Data for the task ::
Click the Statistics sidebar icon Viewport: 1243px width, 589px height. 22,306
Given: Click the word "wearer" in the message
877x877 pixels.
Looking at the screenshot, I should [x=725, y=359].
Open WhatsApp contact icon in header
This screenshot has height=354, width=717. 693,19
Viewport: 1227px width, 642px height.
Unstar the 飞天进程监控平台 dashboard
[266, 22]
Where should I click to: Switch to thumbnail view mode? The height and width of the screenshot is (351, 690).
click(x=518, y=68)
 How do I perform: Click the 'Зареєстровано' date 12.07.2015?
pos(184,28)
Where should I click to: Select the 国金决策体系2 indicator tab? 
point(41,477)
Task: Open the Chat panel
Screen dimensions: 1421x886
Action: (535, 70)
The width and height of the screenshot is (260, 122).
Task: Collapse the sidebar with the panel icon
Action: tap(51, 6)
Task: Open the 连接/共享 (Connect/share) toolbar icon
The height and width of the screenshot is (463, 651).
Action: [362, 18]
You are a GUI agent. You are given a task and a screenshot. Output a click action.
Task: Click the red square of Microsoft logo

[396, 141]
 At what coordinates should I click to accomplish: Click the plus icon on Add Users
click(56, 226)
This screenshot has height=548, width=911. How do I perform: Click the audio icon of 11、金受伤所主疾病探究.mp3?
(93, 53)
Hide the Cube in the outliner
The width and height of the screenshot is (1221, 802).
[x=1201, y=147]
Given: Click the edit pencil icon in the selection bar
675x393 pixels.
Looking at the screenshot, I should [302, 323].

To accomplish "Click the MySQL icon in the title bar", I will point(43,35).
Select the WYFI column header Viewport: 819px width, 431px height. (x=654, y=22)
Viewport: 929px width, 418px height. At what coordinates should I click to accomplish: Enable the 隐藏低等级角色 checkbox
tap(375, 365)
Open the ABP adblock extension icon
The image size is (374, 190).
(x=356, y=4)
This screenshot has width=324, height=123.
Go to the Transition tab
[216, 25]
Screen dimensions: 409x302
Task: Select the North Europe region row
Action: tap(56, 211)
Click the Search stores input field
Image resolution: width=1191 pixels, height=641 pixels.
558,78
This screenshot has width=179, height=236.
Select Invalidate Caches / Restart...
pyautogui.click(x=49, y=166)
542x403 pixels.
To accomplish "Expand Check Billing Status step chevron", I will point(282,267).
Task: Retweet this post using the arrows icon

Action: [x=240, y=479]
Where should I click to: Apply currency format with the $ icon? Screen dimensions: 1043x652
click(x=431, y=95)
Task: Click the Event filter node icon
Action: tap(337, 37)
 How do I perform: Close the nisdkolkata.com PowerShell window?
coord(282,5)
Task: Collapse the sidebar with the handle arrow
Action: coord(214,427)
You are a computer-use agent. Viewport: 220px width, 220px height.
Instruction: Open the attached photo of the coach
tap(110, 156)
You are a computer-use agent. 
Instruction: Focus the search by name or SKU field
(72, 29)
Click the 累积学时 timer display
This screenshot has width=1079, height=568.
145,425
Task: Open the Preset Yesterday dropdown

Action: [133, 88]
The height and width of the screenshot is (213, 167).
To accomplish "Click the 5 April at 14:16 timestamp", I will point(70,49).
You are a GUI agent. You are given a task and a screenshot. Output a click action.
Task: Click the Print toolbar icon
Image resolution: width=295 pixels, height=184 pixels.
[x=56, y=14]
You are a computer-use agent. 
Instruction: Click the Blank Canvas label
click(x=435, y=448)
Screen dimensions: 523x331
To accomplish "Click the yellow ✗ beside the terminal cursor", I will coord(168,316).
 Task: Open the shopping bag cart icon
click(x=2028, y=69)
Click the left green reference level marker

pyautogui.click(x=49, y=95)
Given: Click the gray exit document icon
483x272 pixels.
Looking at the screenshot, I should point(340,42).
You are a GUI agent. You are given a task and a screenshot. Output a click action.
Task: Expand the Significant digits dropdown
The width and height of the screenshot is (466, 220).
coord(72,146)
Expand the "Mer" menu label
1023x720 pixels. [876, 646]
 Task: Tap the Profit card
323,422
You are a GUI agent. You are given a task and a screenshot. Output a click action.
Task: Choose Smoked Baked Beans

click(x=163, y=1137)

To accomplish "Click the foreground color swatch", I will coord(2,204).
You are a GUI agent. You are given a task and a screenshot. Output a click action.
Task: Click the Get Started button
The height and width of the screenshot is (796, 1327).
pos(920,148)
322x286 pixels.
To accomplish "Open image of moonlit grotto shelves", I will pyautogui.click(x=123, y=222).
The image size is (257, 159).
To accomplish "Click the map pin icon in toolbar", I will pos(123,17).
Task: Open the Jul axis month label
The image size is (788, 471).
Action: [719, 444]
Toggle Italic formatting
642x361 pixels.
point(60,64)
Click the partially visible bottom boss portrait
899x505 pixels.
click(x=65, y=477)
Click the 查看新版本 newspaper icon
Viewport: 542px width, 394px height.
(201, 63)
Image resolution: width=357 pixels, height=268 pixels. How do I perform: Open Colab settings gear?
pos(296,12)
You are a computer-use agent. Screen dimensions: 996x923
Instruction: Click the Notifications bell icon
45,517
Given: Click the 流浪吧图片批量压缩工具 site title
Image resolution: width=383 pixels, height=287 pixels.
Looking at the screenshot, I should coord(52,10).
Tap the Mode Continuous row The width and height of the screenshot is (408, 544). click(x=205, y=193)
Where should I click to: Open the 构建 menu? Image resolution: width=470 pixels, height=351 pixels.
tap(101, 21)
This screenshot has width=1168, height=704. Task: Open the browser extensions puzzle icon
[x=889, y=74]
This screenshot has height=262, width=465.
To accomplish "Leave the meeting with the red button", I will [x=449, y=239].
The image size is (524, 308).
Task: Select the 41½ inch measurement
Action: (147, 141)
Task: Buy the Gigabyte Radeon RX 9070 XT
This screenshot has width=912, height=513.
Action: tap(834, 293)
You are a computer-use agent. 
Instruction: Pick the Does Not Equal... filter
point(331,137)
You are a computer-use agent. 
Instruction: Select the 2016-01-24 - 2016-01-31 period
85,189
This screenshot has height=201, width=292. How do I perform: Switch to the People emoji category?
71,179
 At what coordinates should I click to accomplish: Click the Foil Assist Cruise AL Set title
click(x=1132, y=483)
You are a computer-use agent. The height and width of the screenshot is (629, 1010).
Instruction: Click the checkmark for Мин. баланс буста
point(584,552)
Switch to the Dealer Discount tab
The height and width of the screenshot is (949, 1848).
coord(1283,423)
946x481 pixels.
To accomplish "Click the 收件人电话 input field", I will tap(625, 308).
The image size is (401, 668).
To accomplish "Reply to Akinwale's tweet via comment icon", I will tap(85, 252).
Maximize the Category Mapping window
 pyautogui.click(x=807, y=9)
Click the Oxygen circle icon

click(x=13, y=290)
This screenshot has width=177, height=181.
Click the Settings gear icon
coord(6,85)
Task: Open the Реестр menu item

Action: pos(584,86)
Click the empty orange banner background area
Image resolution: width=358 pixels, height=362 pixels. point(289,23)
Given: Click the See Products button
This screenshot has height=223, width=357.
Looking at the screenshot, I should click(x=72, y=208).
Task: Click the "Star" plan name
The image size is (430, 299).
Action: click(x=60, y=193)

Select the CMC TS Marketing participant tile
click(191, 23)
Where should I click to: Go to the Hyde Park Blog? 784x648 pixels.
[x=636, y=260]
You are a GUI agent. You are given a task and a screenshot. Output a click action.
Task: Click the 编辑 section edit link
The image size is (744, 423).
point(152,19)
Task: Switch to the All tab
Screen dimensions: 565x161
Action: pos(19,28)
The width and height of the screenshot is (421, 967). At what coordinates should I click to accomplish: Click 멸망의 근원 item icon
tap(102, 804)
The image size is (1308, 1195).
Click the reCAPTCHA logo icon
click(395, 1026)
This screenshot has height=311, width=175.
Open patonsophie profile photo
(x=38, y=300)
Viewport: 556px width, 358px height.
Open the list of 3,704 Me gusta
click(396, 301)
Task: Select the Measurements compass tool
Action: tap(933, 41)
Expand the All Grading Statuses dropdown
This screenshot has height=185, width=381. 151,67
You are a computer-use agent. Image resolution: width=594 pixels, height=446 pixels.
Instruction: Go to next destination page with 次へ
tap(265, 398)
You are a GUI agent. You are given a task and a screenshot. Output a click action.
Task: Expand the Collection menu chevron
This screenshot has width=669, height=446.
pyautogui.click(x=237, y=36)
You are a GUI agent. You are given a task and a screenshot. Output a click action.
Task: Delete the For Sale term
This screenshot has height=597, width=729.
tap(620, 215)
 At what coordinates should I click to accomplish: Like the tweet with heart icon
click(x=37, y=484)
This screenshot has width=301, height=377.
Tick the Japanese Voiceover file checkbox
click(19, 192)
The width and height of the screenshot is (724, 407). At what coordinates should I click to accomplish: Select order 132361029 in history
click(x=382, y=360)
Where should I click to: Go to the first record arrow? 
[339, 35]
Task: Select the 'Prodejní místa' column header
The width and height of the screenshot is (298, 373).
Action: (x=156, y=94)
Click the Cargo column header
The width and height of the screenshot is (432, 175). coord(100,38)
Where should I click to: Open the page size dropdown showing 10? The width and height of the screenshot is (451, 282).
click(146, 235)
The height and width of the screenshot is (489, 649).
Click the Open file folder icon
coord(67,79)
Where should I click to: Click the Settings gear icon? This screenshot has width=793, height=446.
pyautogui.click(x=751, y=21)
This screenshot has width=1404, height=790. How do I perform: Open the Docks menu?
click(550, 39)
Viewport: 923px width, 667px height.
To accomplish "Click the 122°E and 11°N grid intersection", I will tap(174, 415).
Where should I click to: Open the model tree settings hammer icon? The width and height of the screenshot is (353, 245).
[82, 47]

Work instructions :: Sift through the material above and copy the lines that contain the word "toolbar".

Task result ::
Task: Open the 连接/共享 (Connect/share) toolbar icon
Task: Click the Print toolbar icon
To accomplish "Click the map pin icon in toolbar", I will pos(123,17).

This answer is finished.